It's not just talk...It's a well known and used technique in the design and manufacture of electronics components - you take a board of something and thermally cycle it from one extreme to the other. This causes all sorts of issues to crop-up which you might not be expecting.
Every company who have been designing or making electronics systems that I've worked with have such an "oven". Typically capable or cycling from -40C to +40C (or more) in a controlled manner. One unit I remember using could take a 4KW load in both directions at 10C/minute - that's a lot of cooling!
One of the issues I used to find in early microprocessor system was that of the chips working their way out of sockets! The Apple II was good (bad) for it - in a classroom situation they'd be switched on/off several times through the day and it wasn't uncommon to pop the lid and just push all the chips back down. Most other systems (Spectrum onwards) would have the chips soldered to the motherboard for economy...

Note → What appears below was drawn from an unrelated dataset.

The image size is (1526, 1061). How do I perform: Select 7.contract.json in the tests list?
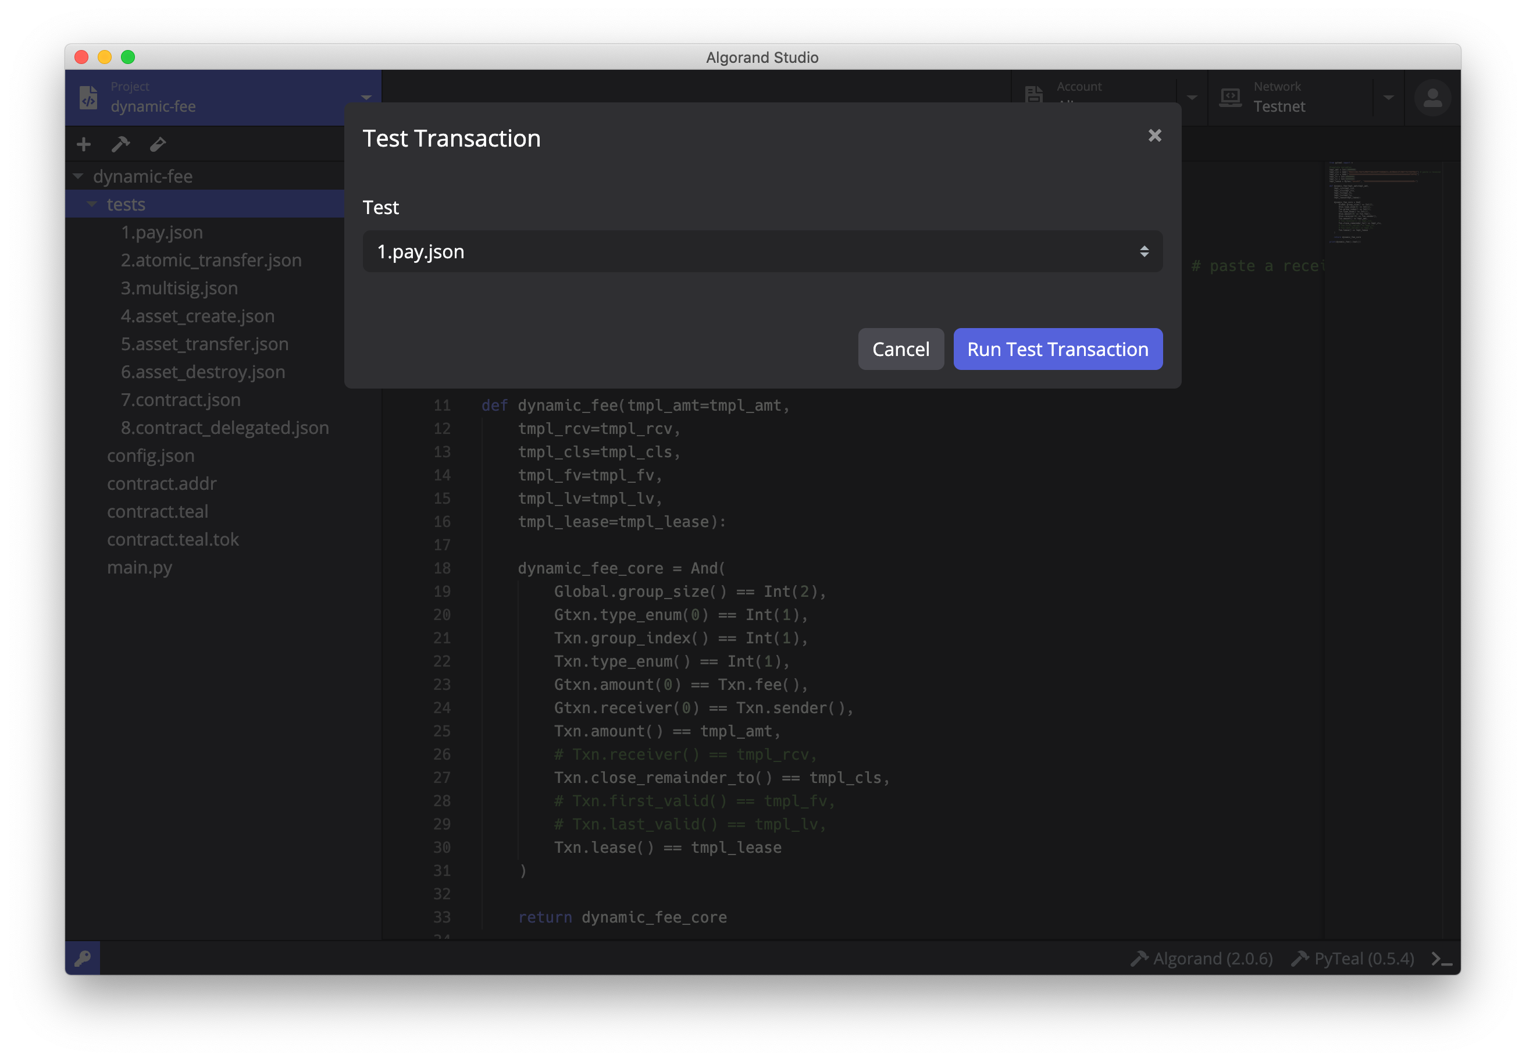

You could argue that the board in your PC has already undergone the thermal cycling, so it ought to be fine, but even so, I don't like pushing things...

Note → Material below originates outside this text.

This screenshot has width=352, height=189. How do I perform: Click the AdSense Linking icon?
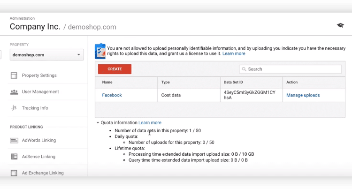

First, I find it difficult to believe that this is not accounted for, to some degree, in the design of the components,
It is - to a degree, but what if you have devices that have to be exposed to the elements and go from -30C to +50C? This not unusual for outdoor wireless kit in the desert...
and second, I suggest that you'd have to turn your PC on and off so many times that you're more likely to be upgrading components naturally before any failure due to metal fatigue.

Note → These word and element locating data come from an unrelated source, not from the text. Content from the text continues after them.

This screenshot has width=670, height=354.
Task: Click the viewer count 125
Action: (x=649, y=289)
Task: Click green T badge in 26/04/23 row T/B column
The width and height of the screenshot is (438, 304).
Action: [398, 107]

There's lots more things at issue too - power supplies suddently putting power to all the RAM chips for exmaple - early DRAM required -5V as well as +5 and +12V and you should put the -5V on before the rest (for example), turn it off and back on again and with some cheaper PSUs you ran a real risk of blowing up the RAM...
I could be wrong, of course, but environmental considerations should be paramount and I don't believe that there's any good reason for leaving equipment - including routers - on when not being used. Where's the evidence to the contrary? If anyone's seen any articles, etc. to this effect, please post links. I turn all my gear off when not in use, never had any problems that I'm aware of. Jack.
I leave my kit on because I'm mostly lazy - I want my workstation to be just the way I left it - and as I often leave monitoring running overnight on it anyway, putting it into standby isn't really an option.
Of-course my servers run all the time.As for routers - it's more the ADSL modem - you really do need to leave that on all the time - well, with BT lines anyway - especially on new lines. Most of them are under 5 watts anyway - it's not zero, but think of that the next time you fill your 3KW kettle for a cup of tea - you've probably just wasted the same electricity to boil the extra water than the router uses all year.
(ok, I'll do the sums - 3KW for 3 minutes - 3KWh - lets say it just took 1 minute to boil a cup rather than 3 minutes to boil the lot - so 2KWh wasted - a 5W router uses 0.120KWh a day. So, OK, nearly 44KWh a year, so not as much as is wasted on boiling a kettle, but as much as boiling that same kettle 22 times - probably a weeks worth if you filled your kettle all the time!)
Even if you do just boil the kettle for what you need you get the idea - put into perspective, it's not a lot, really.